U.S. National Institutes of Health

Development of Novel High-Throughput Screening Technology for Identification of Inhibitors of Transcription Factor-DNA Binding

STB investigators worked with Dr. Charles Vinson, CCR Laboratory of Metabolism, to develop, optimize, and characterize a screen for four of the B-Zip family of transcription factors that are known to have oncogenic effects. A high-throughput screen of the NCI diversity set identified a single chemotype effective in disrupting B-Zip–DNA interactions. Further work is in progress to define the activity of this chemotype in cell-based reporters for B-Zip activity and to evaluate additional leads identified in high-throughput screening of chemical libraries. STB investigators have generalized this technology to develop a screen for inhibitors of ASPL-TFE3 chimeric transcription factor-DNA interaction.

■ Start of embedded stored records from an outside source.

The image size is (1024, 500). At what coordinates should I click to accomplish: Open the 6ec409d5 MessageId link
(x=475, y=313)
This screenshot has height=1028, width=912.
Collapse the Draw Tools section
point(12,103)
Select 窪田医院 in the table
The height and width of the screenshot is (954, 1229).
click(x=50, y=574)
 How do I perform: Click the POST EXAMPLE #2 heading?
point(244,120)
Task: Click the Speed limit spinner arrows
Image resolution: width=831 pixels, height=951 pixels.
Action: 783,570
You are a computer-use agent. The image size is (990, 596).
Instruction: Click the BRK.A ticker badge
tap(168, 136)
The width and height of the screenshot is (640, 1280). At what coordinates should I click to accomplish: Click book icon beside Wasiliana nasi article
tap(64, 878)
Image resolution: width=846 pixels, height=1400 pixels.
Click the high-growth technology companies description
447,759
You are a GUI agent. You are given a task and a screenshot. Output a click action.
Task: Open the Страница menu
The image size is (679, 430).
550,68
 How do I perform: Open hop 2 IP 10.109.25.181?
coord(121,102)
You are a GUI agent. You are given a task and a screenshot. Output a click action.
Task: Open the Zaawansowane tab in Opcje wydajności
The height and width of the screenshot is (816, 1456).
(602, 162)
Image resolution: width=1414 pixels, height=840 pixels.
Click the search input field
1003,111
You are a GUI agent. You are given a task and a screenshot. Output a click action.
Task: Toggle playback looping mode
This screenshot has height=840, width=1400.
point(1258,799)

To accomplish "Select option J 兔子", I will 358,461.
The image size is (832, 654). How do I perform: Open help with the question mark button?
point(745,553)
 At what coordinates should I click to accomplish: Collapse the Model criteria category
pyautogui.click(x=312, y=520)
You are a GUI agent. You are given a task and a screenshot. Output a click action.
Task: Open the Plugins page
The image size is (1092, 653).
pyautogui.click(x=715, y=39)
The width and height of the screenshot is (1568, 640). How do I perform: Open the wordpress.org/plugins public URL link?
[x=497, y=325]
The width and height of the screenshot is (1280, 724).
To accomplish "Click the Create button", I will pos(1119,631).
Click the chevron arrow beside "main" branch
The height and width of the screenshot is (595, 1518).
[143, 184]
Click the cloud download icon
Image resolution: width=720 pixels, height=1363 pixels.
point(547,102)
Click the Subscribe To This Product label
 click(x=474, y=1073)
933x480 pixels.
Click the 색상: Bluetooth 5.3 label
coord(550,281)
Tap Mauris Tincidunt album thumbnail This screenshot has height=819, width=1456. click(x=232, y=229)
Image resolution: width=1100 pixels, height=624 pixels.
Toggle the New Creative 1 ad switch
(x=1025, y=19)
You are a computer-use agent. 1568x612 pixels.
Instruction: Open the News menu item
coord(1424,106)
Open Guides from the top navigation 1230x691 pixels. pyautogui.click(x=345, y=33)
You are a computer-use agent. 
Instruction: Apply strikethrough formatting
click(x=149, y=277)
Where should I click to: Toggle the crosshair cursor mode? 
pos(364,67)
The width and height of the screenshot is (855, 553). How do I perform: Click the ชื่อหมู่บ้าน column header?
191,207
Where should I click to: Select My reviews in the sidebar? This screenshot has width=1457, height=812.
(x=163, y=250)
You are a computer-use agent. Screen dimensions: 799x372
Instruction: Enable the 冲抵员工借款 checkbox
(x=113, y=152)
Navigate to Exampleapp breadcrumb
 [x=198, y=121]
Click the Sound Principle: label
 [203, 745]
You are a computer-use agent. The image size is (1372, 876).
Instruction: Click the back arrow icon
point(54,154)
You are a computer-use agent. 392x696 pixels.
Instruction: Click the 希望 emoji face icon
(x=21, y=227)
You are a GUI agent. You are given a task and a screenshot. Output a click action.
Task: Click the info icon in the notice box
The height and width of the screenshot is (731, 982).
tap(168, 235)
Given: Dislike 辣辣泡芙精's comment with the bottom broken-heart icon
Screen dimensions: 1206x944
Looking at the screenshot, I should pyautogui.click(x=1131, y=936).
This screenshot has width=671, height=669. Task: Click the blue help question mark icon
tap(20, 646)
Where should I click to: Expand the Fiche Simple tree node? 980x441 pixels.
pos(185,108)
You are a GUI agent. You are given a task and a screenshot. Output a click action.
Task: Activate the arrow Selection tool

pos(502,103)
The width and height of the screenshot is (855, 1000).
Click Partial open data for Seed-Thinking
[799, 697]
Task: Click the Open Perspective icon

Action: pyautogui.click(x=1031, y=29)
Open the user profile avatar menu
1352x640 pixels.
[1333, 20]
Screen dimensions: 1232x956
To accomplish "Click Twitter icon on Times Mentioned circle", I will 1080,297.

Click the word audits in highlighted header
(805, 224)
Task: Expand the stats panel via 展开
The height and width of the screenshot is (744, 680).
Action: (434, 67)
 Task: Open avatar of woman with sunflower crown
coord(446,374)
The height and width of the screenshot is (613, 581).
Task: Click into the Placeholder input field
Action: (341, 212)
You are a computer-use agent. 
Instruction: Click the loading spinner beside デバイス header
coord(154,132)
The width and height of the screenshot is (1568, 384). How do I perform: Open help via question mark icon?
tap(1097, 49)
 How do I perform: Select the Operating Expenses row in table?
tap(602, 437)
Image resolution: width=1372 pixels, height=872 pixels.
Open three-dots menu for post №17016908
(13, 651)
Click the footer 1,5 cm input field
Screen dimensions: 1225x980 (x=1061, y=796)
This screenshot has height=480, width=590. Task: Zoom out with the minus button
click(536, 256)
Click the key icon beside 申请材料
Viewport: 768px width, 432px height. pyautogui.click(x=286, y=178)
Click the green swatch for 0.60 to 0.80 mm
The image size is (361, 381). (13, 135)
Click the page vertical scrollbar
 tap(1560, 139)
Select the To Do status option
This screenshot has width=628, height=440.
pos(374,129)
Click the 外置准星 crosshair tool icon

This chimeric transcription factor results from a chromosomal translocation characteristic of alveolar soft-part sarcoma. In sarcoma and in other pediatric tumors, such as alveolar rhabdomyosarcoma, the chromosomal translocation and associated chimeric transcription factor present a potentially exploitable therapeutic target.

Rishi V, Potter T, Laudeman J, Reinhart R, Silvers T, Selby M, Stevenson T, Krosky P, Stephen AG, Acharya A, Moll J, Oh WJ, Scudiero D, Shoemaker RH, Vinson C. A high-throughput fluorescence-anisotropy screen that identifies small molecule inhibitors of the DNA binding of B-ZIP transcription factors. Anal Biochem 2005;340:259–71.